One character of pushback is guaranteed. If the ungetc function is called too many times on the same stream without an intervening read or file positioning operation on that stream, the operation may fail.

So, to be portable, you do not assume more than one character of pushback.

Having said that, on both MacOS X 10.7.2 (Lion) and RHEL 5 (Linux, x86/64), I tried:

#include <stdio.h>
int main(void)
{
    int i;
    for (i = 0; i < 4096; i++)
    {
        int c = i % 16 + 64;
        if (ungetc(c, stdin) != c)
        {
            fprintf(stderr, "Error at count = %d\n", i);
            return(1);
        }
    }
    printf("No error up to count = %d\n", i-1);
    return(0);
}

I got no error on either platform. By contrast, on Solaris 10 (SPARC), I got an error at 'count = 4'. Worse, on HP-UX 11.00 (PA-RISC) and HP-UX 11.23 (Itanium), I got an error at 'count = 1' - belying the theory that 2 is safe. Similarly, AIX 6.0 gave an error at 'count = 1'.

Summary

  • Linux: big (4 KiB)
  • MaxOS X: big (4 KiB)
  • Solaris: 4
  • HP-UX: 1
  • AIX: 1

So, AIX and HP-UX only allow one character of pushback on an input file that has not had any data read on it. This is a nasty case; they might provide much more pushback capacity once some data has been read from the file (but a simple test on AIX adding a getchar() before the loop didn't change the pushback capacity).

Jonathan Leffler
  • 730,956
  • 141
  • 904
  • 1,278
  • 2
    Note that exceeding the pushback limit results in failure rather than UB - a pleasant surprise for programmers familiar with C's usual way of handling non-portable code.
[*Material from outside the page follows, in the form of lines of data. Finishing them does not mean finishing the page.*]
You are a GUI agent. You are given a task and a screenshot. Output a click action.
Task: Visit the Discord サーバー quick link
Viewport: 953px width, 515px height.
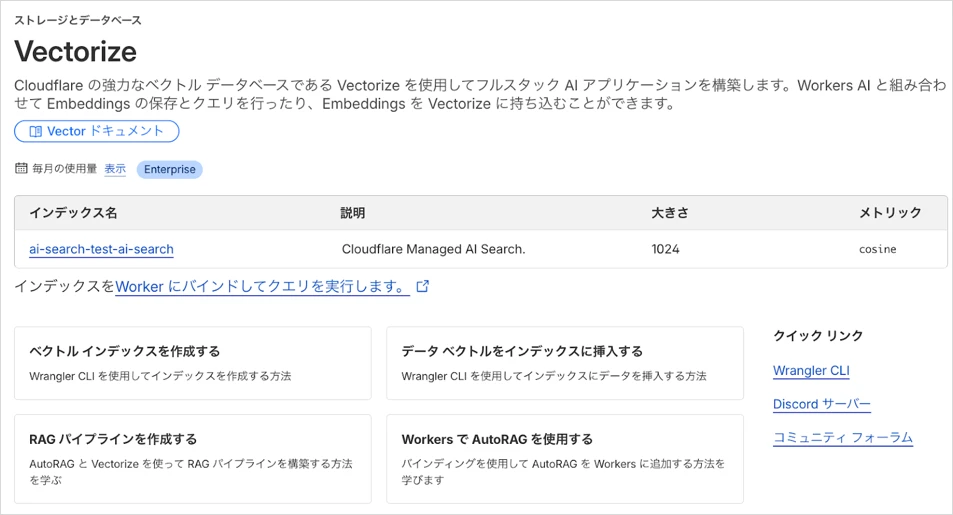821,404
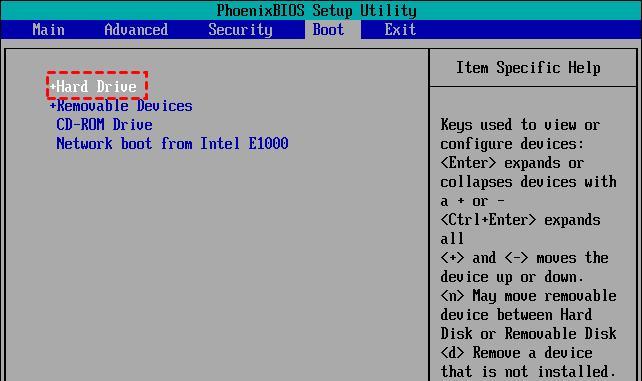Open the Exit tab
This screenshot has height=381, width=642.
click(x=400, y=29)
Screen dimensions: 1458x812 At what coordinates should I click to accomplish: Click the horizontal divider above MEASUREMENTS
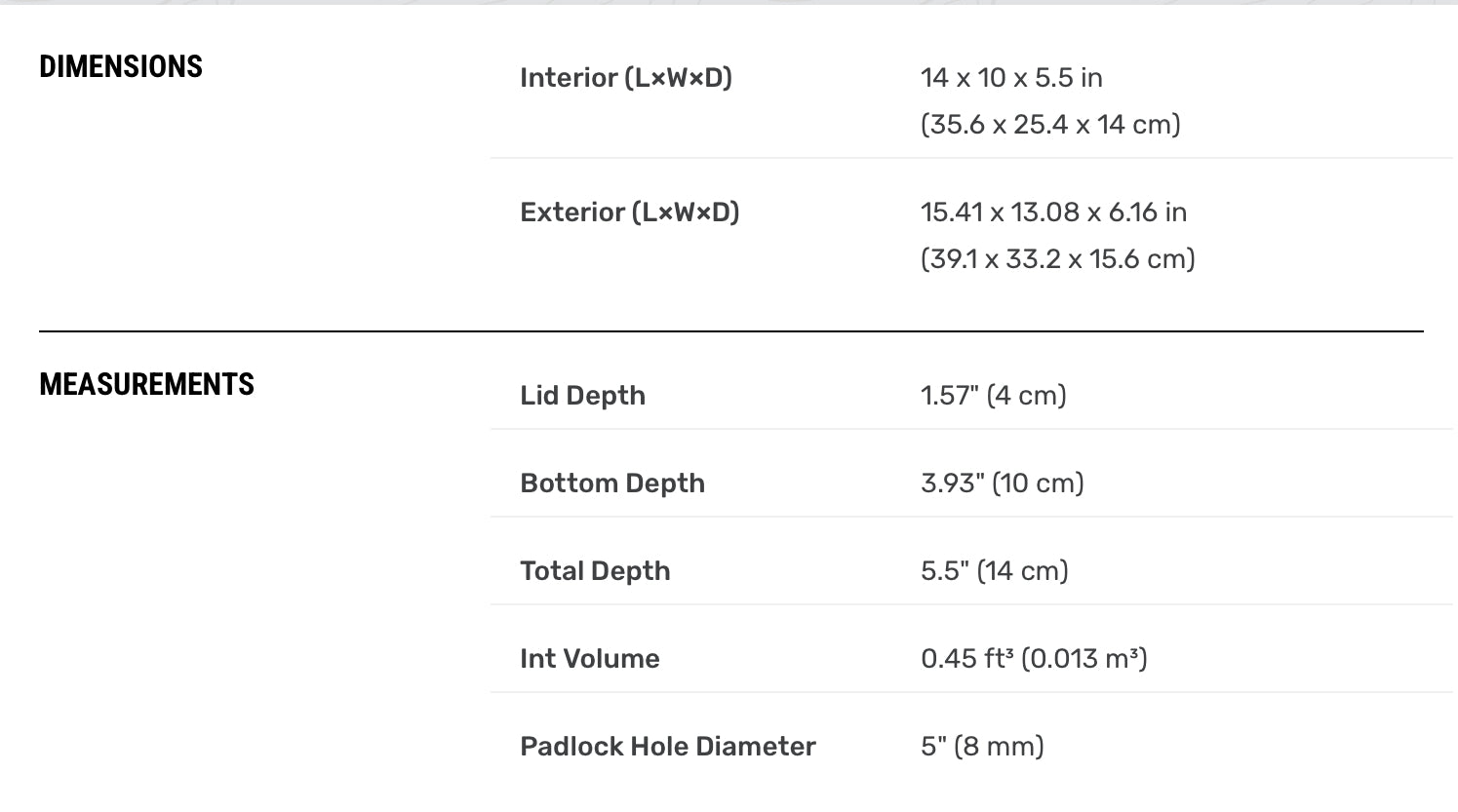pyautogui.click(x=730, y=331)
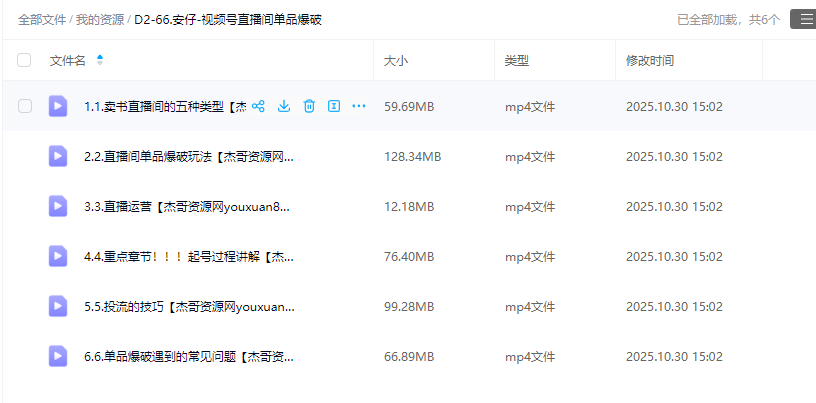This screenshot has width=816, height=403.
Task: Go to 全部文件 in breadcrumb
Action: [x=42, y=19]
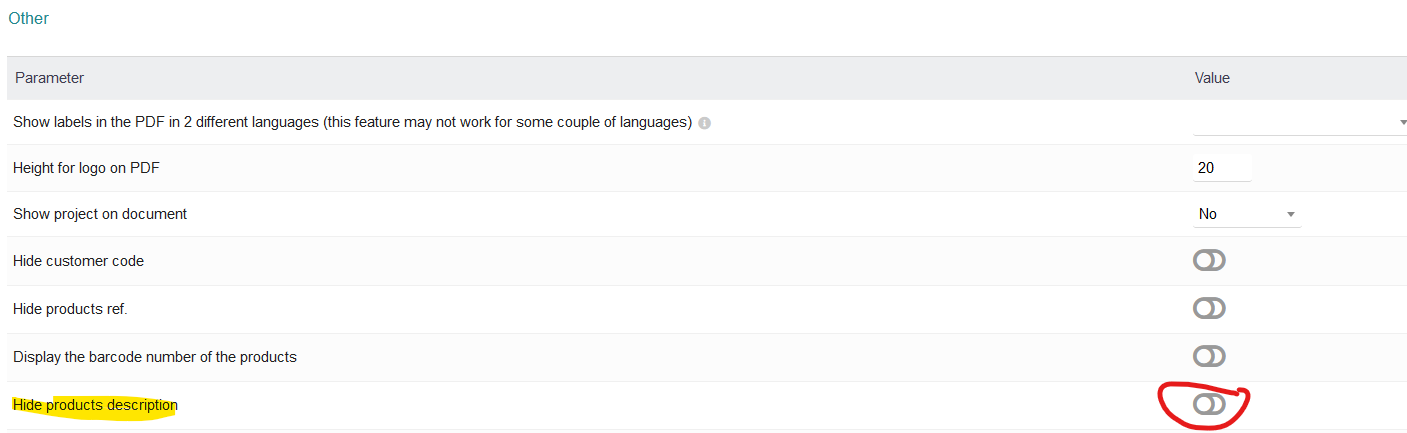1407x433 pixels.
Task: Click the Show labels in 2 languages text
Action: click(x=352, y=122)
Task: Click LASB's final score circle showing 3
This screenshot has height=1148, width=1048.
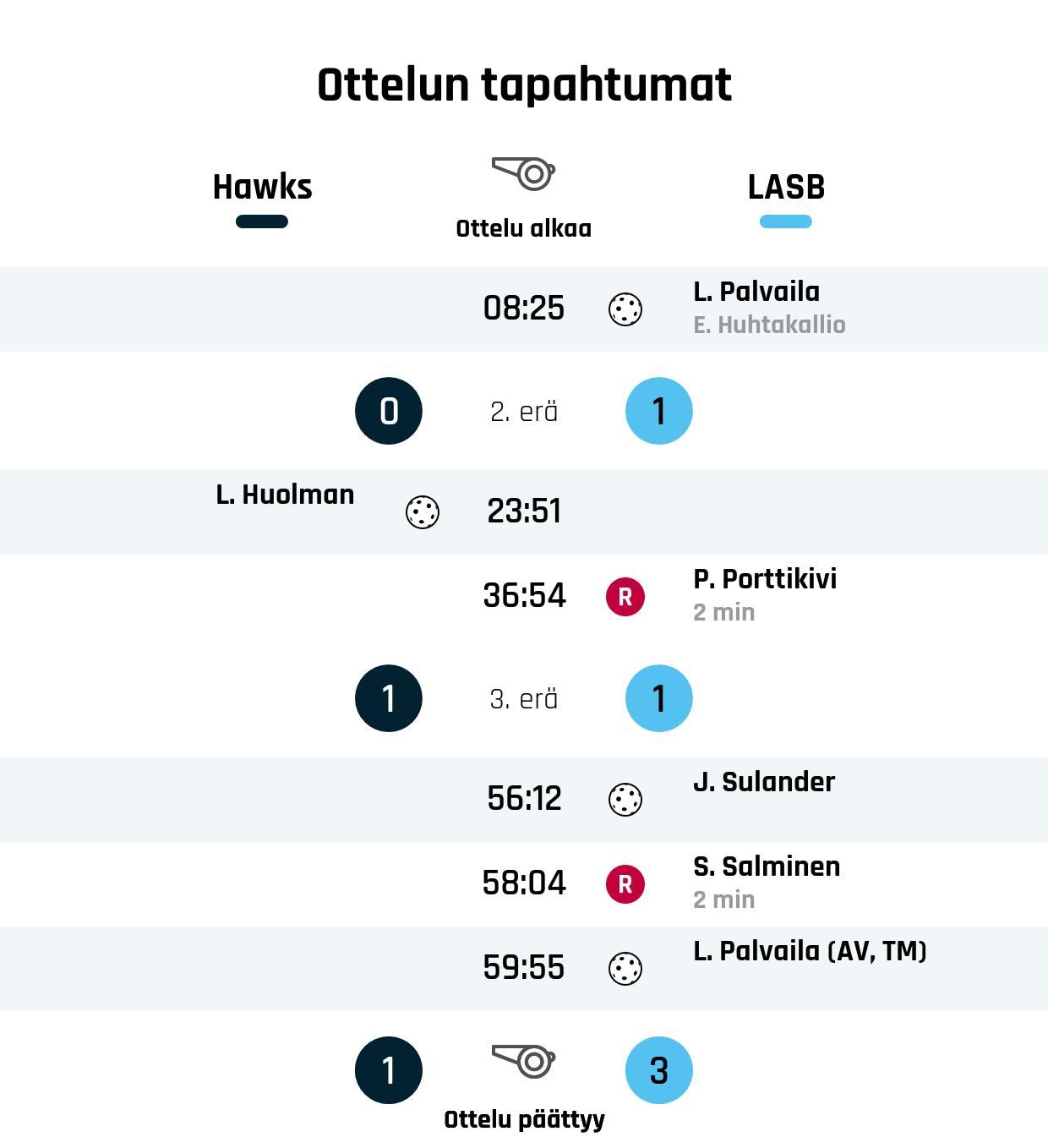Action: (659, 1070)
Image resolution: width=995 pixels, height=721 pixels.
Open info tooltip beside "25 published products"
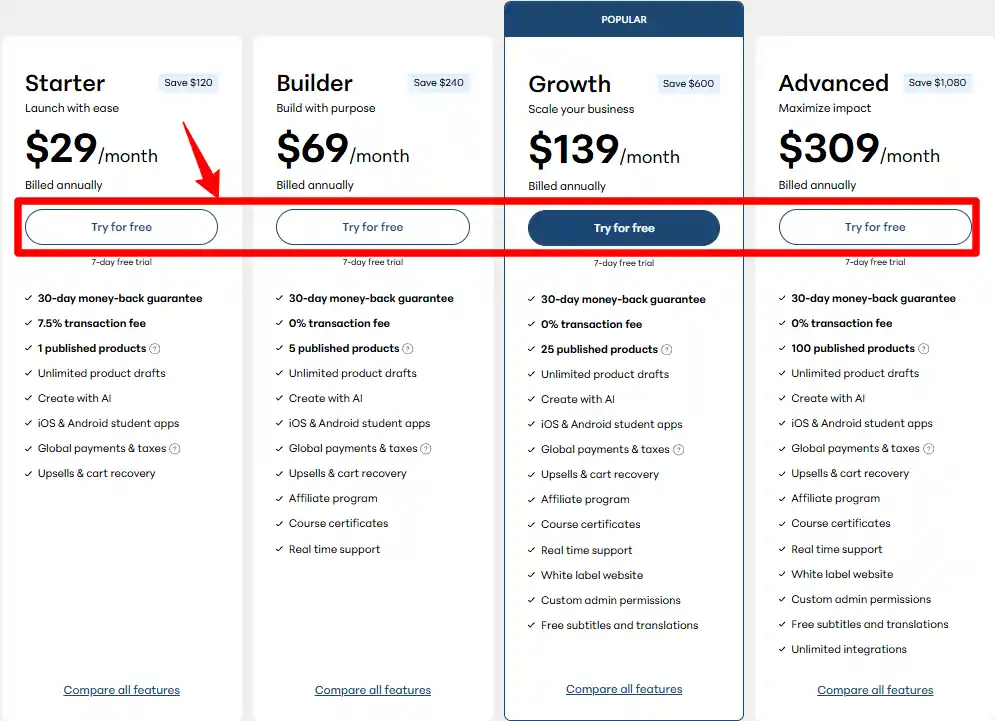[667, 350]
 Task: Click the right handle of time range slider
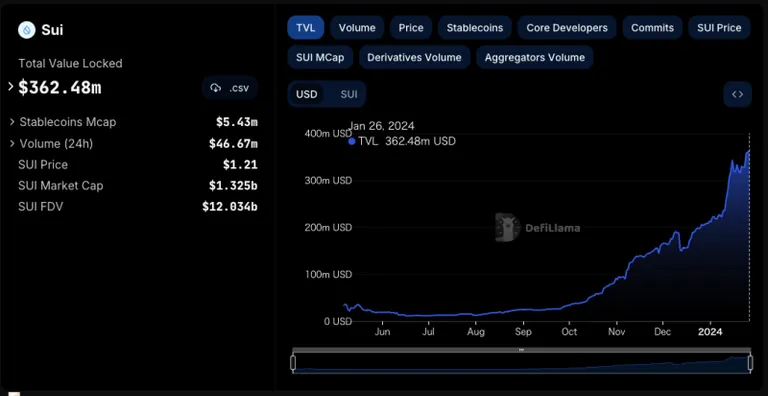click(x=750, y=363)
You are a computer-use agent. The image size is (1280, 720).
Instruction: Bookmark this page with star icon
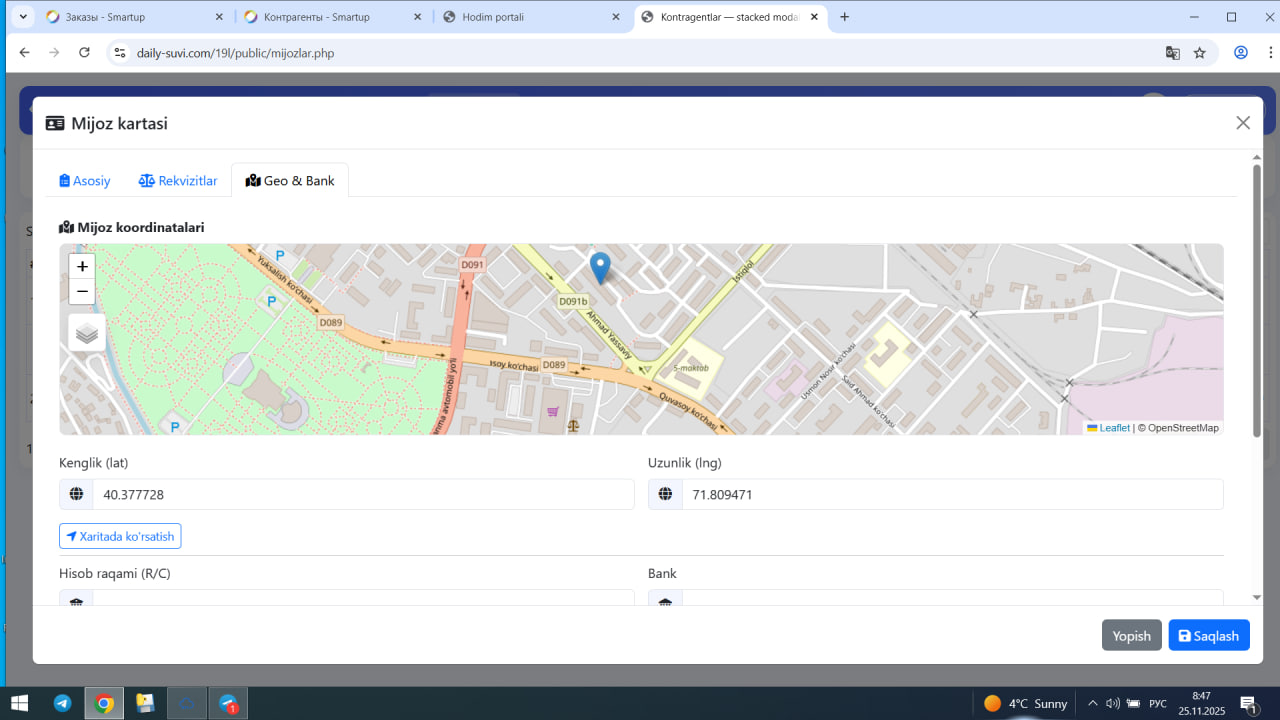[1200, 53]
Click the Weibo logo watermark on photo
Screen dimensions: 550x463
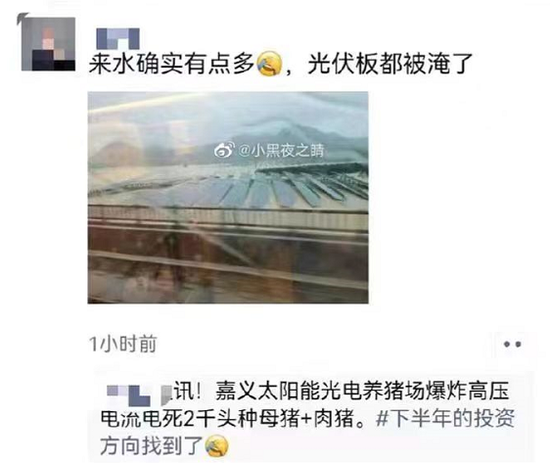coord(224,151)
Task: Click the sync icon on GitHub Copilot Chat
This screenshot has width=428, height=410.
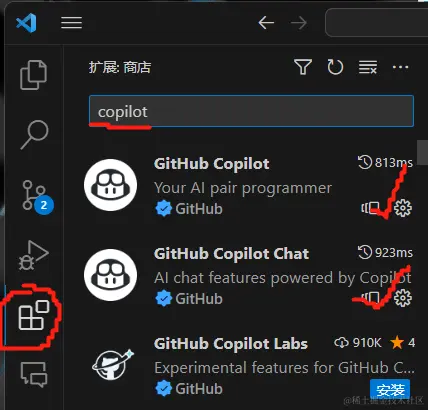Action: [x=370, y=297]
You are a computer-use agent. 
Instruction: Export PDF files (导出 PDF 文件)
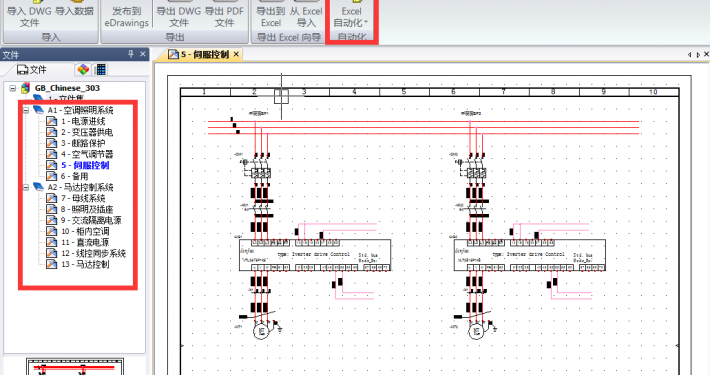[224, 16]
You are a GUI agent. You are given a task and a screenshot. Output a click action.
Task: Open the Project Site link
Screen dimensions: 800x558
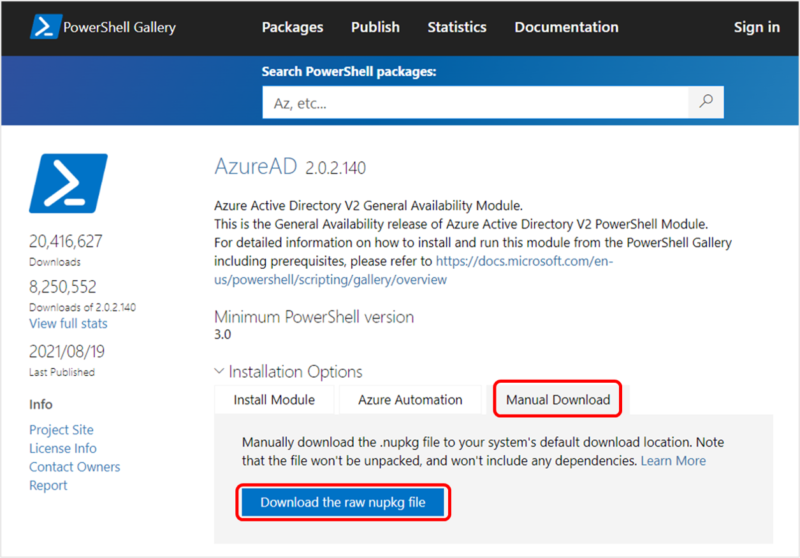tap(63, 430)
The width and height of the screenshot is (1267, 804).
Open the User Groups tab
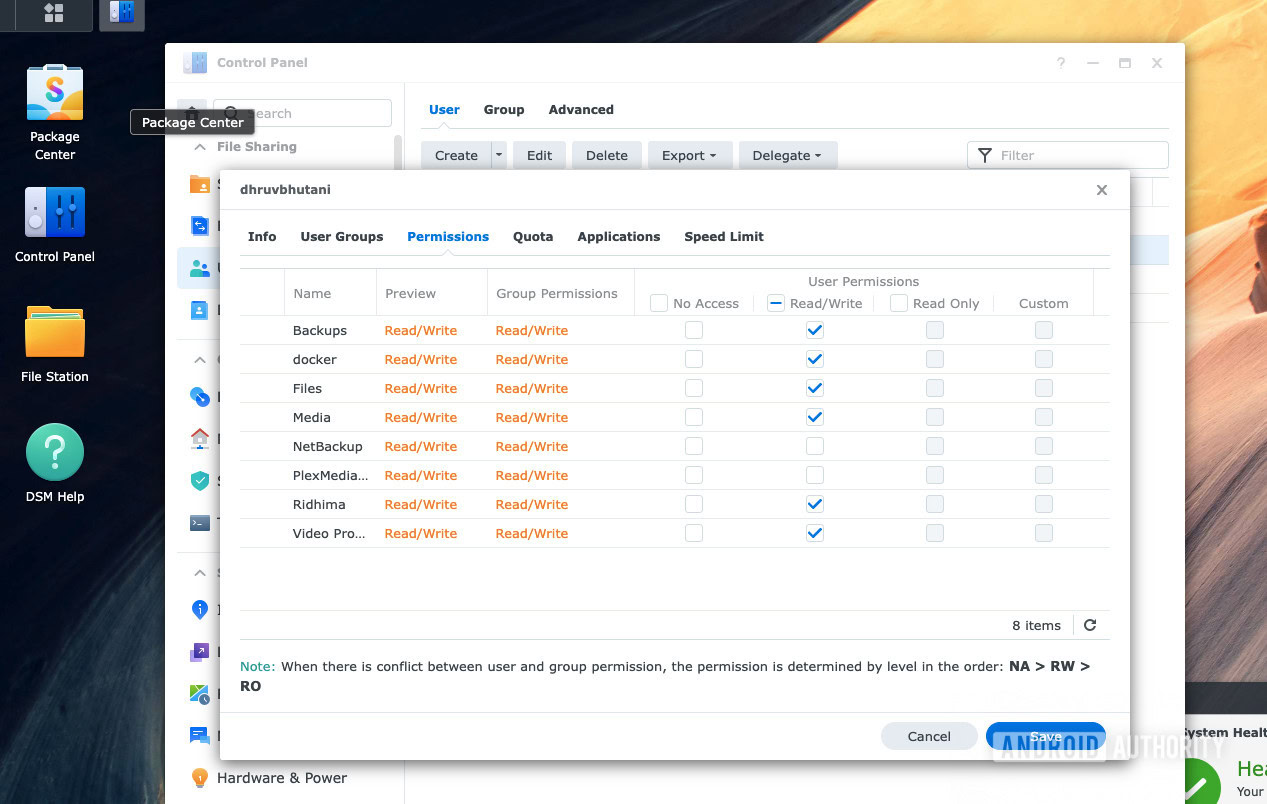tap(342, 237)
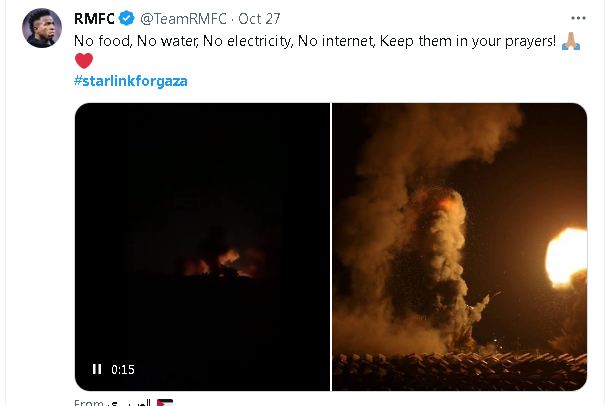This screenshot has height=406, width=609.
Task: Open the #starlinkforgaza hashtag
Action: pos(131,80)
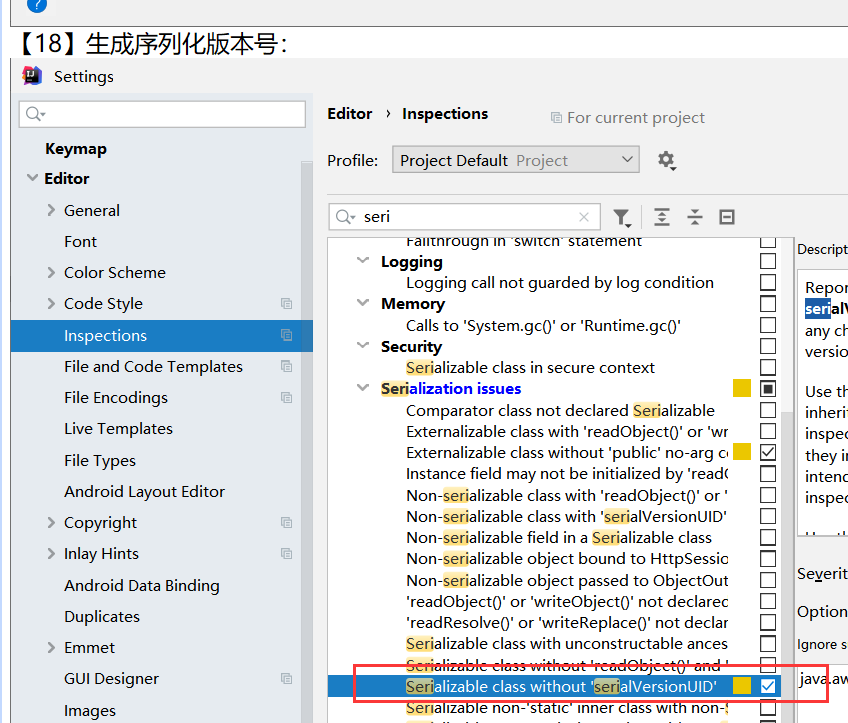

Thus in principle you could always *try* pushing back 2 characters and fall back to a more expensive solution (like `fseek`, if your file is seekable) if the second one returns failure. – R.. GitHub STOP HELPING ICE Oct 19 '11 at 14:48
5

There are some posts here suggesting that it makes sense to support 2 chars for the sake of scanf.

I don't think this is right: scanf only needs one, and this is indeed the reason for the limit. The original implementation (back in the mid 70s) supported 100, and the manual had a note: in the future we may decide to support only 1, since that's all that scanf needs. See page 3 of the original manual (Maybe not original, but pretty old.)

To see more vividly that scanf needs only 1 char, consider this code for the %u feature of scanf.

int c;
while isspace(c=getc()) {} // skip white space
unsigned num = 0;
while isdigit(c)
    num = num*10 + c-'0',
    c = getc();
ungetc(c);

Only a single call to ungetc() is needed here. There is no reason why scanf needs a char all to itself: it can share with the user.

Mark VY
  • 1,489
  • 16
  • 31
  • The standard explicitly documents that `scanf()` only requires one character of pushback. See C11 [§7.21.6.2 The `fscanf()` function — footnote 285](http://port70.net/~nsz/c/c11/n1570.html#note285): _`fscanf` pushes back at most one input character onto the input stream. Therefore, some sequences that are acceptable to `strtod`, `strtol`, etc., are unacceptable to `fscanf`._ – Jonathan Leffler Jan 06 '23 at 21:02
3

Implementations which support 2 characters of pushback probably do so in order than scanf can use ungetc for its pushback rather than requiring a second nearly-identical mechanism. What this means for you as the application programmer is that even if calling ungetc twice seems to work, it might not be reliable in all situations -- for example, if the last operation on the stream was fscanf and it had to use pushback, you can probably only ungetc one character.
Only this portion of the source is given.